Sershul Monastery is situated on the Tibetan plateau at an elevation of 4,000 meters where the borders of Qinghai, Tibet Autonomous Region and Sichuan meet. Sershul is the largest Gelugpa monastery in the Tibetan Kham region and has the only Buddhist Monastic University in the Kham region that is qualified to teach and bestow the highest Tibetan Buddhist geshe degree.

Home to 1300 monks, Sershul Monastery is the largest Gelug monastery in Kham, and the religious center of Zachukha (or Sershul) County—the highest, largest, poorest, coldest, and most remote county in Sichuan Province.

It has six existing temples, most of which are fairly well preserved since before 1949. The largest temple, which is more than 300 years old, contains two great chanting halls devoted to Je Tsongkhapa, founder of the Gelug Order. It also contains many precious relics including one of Je Tsongkhapa's teeth preserved within a sacred choeten (stupa) in the upper gallery.

Sershul Monastery was established in 1701 and to date has kept a collection of rare sacred Buddhist objects, like the wooden block and hammer used during the initiation and penance ceremonies of monks at the Nalanda University in India at the time of Shakyamuni Buddha – some of the objects having a history of more than 2,000 years. The monastery also has many valuable sacred relics left by eminent monks after their deaths. Examples are for instance when Thinley Norbu lama died in 1995, a mark was left on his skull in the image Vajrapani. In 1997 when Triwa Lobsang lama died, an image of Arya Tara was left on his heart.

== Rinpoche's activities ==

The monastery, under the guidance of Triwa Rinpoche, is managed in an orderly manner, with strict religious discipline and rigorous religious practice. A large number of monks want to join the monastery and today there are several monks who are in silent retreat. In July 2005, students of the Buddhist Monastic University of the Sershul Monastery obtained the first four places in the National Examination for Higher Tibetan Buddhist Institutes in China.

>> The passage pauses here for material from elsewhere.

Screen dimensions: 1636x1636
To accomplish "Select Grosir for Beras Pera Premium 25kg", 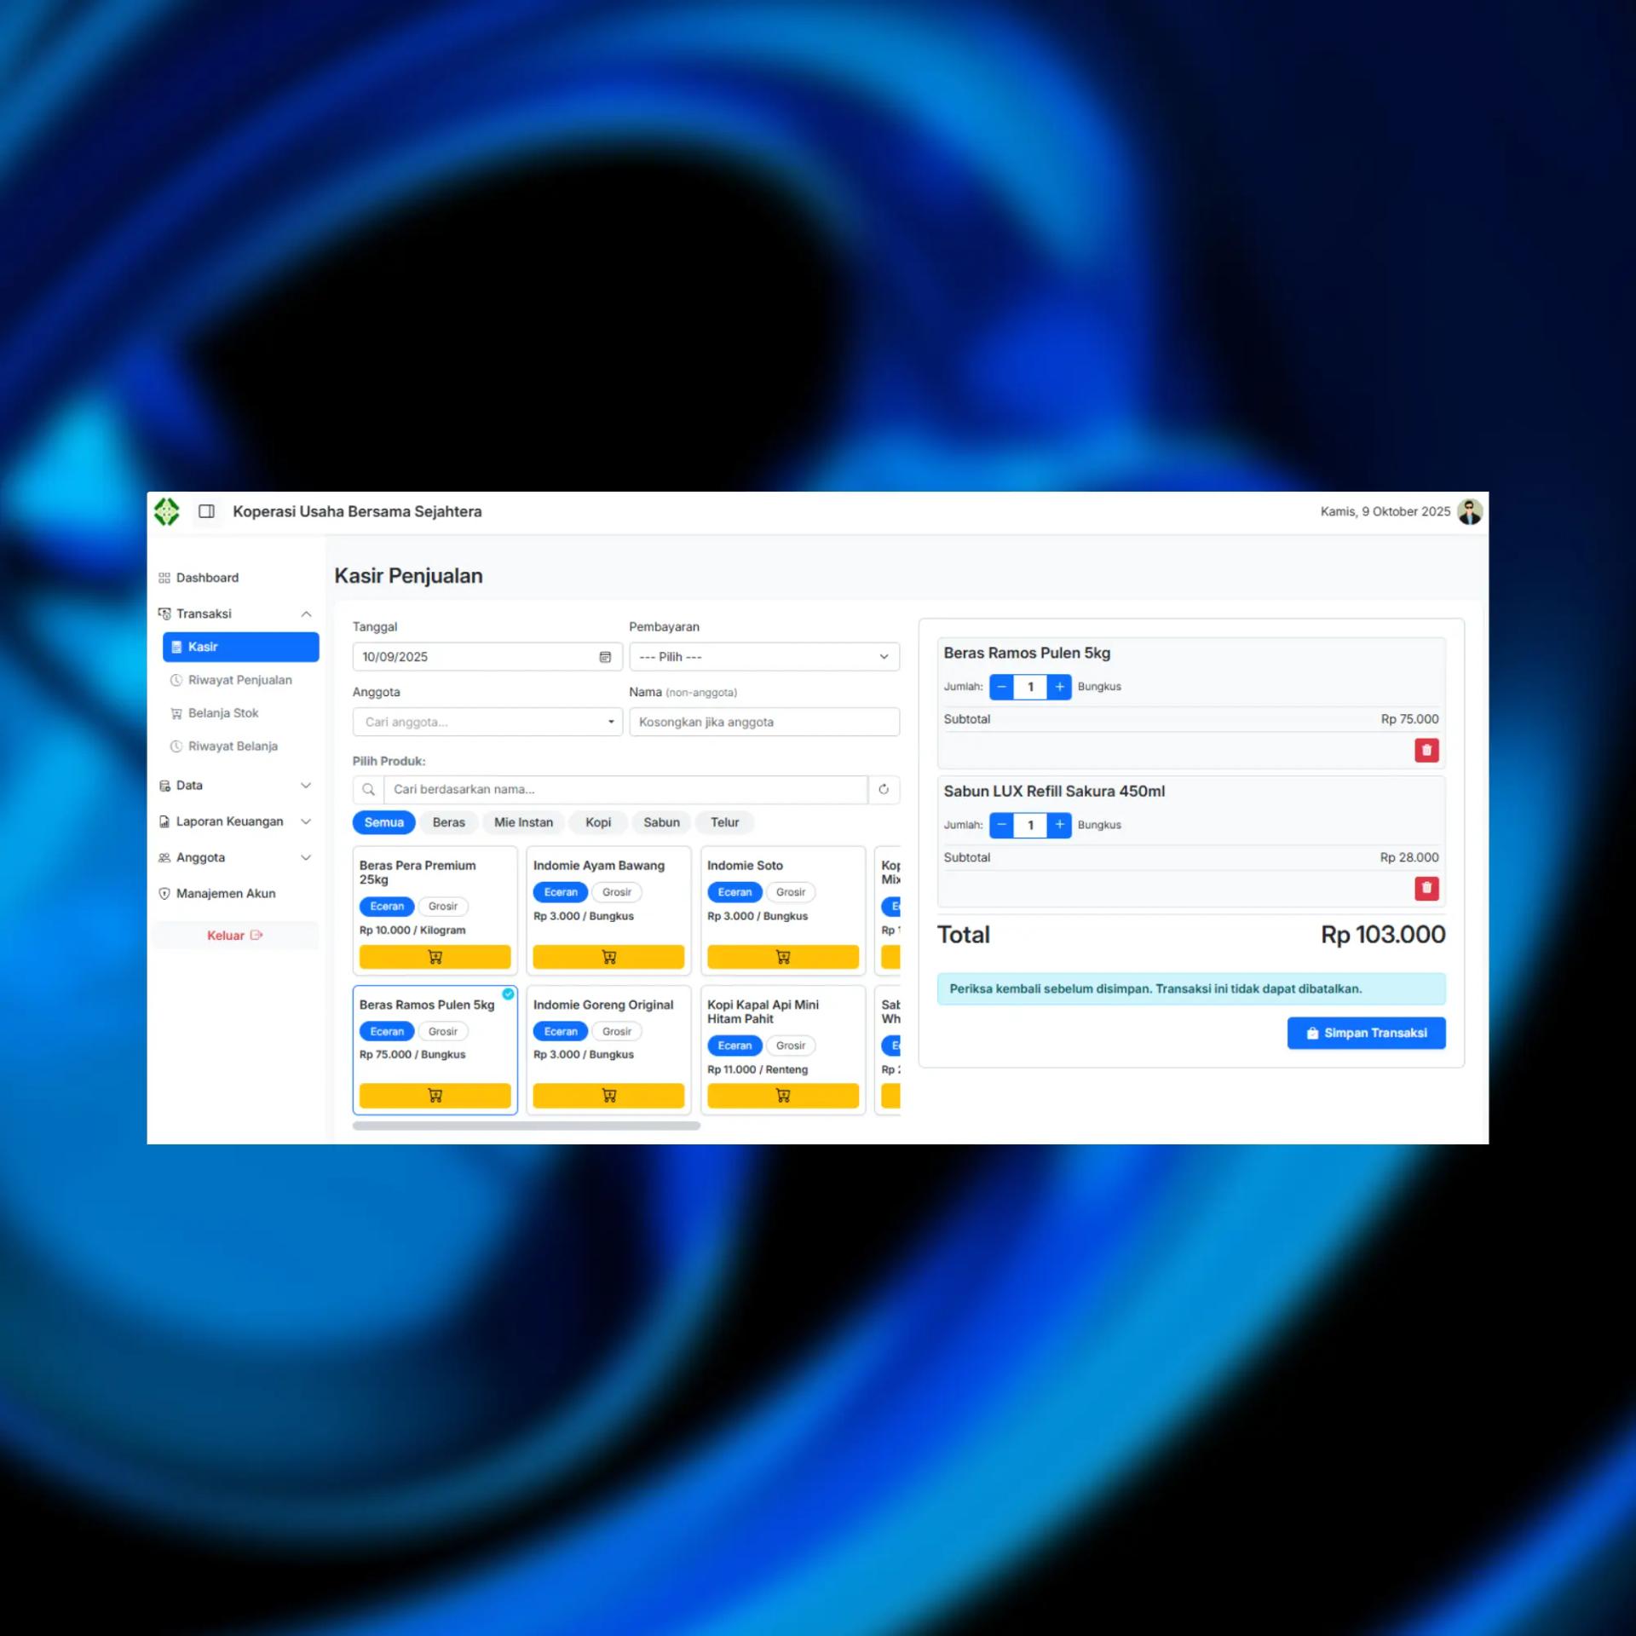I will click(x=442, y=907).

In 2006, The monastery established a Hospital of Traditional Tibetan medicine, In 2012 completely a Tibetan Old Age Home, the Menshul Charity, an orphanage with a technical school is learning home of 750 students approximately, even running very well. In this way the monastery solved some substantial social problems for the local government administration and brought hope for the local Tibetans.

A grand new temple devoted to Amitābha, a Tibetan medicine hospital, a guest house, and a primary school for local children were built. The Amitābha Temple, Retreat House, and guest house opened in 2000 in a tremendous celebration that was attended by thousands of guests.

== Recent activities ==

In December 2008, Triwa Rinpoche and the monks of Sershul Monastery participated in a community film initiative, organized by the Kham Film Project.

In 2009, Triwa Rinpoche was invited by Rigdzin Namkha Gyatso Rinpoche and Tromthog Rinpoche to visit Europe. During this first visit in Europe, Triwa Rinpoche visited and taught hundreds of students at the Rigdzin Community in Switzerland, Dzogchen Ling in the Netherlands and Chokhor Ling in Spain, as well as Rigpa's Lerab Ling at the request of Sogyal Rinpoche.